__What needs to be done__. Convert the data below into a numbered list with one entry per line, skipping any blank lines. Leave the pictures out of your answer.

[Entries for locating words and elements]
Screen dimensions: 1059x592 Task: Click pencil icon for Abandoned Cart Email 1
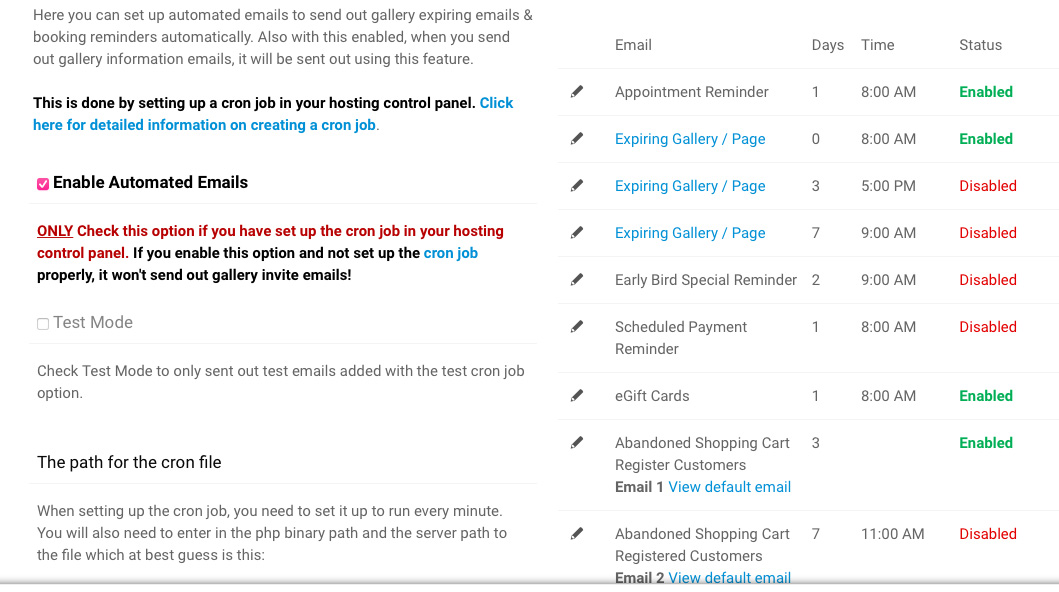pos(577,443)
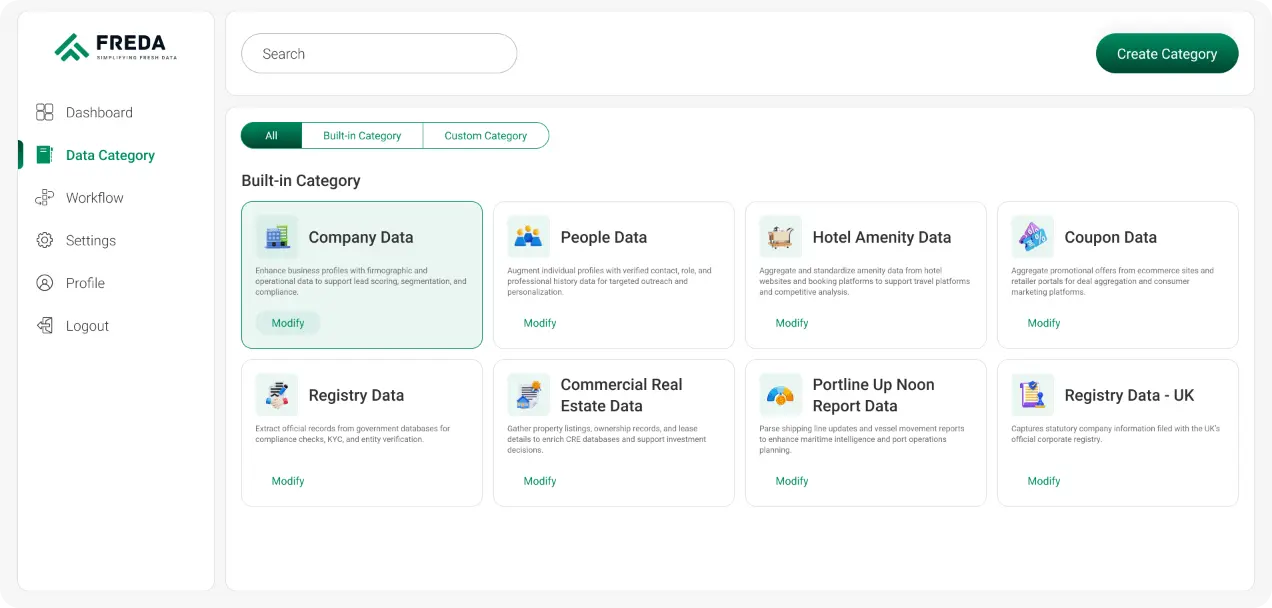
Task: Click the Coupon Data tag icon
Action: (x=1032, y=237)
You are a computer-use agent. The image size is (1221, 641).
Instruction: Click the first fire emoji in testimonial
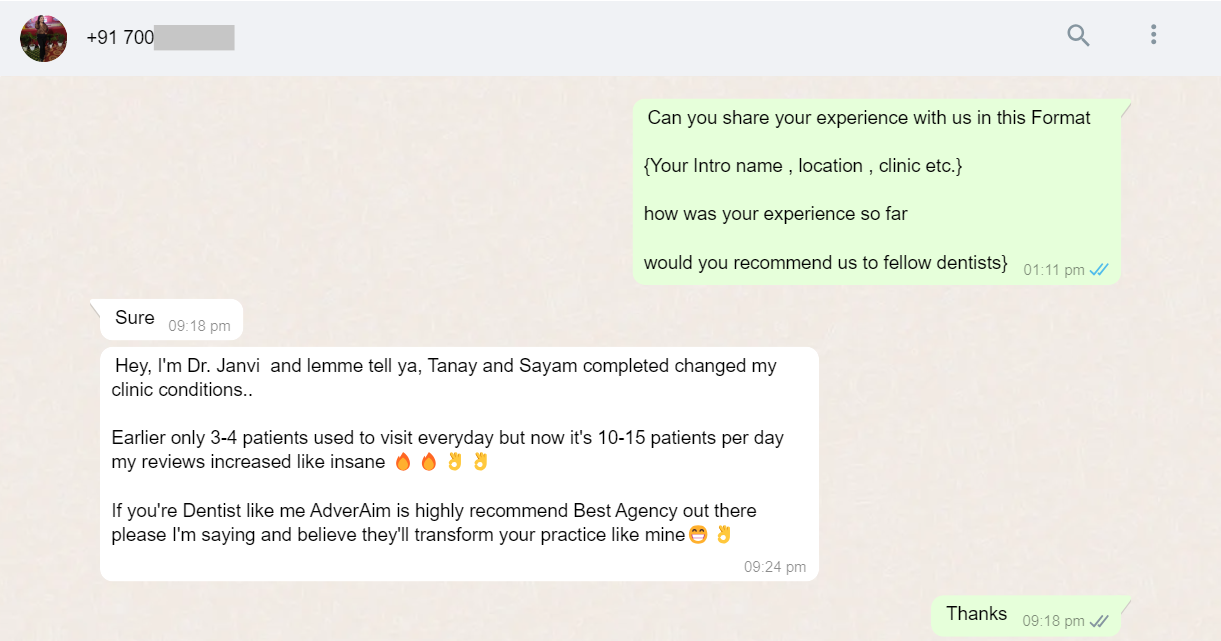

__Exercise output__.
1. Screen dimensions: 1059x592 Task: Click pencil icon for Abandoned Cart Email 1
2. pos(577,443)
3. Task: Click the Coupon Data tag icon
4. Action: (x=1032, y=237)
5. You are a computer-use agent. The image size is (1221, 641).
6. Instruction: Click the first fire emoji in testimonial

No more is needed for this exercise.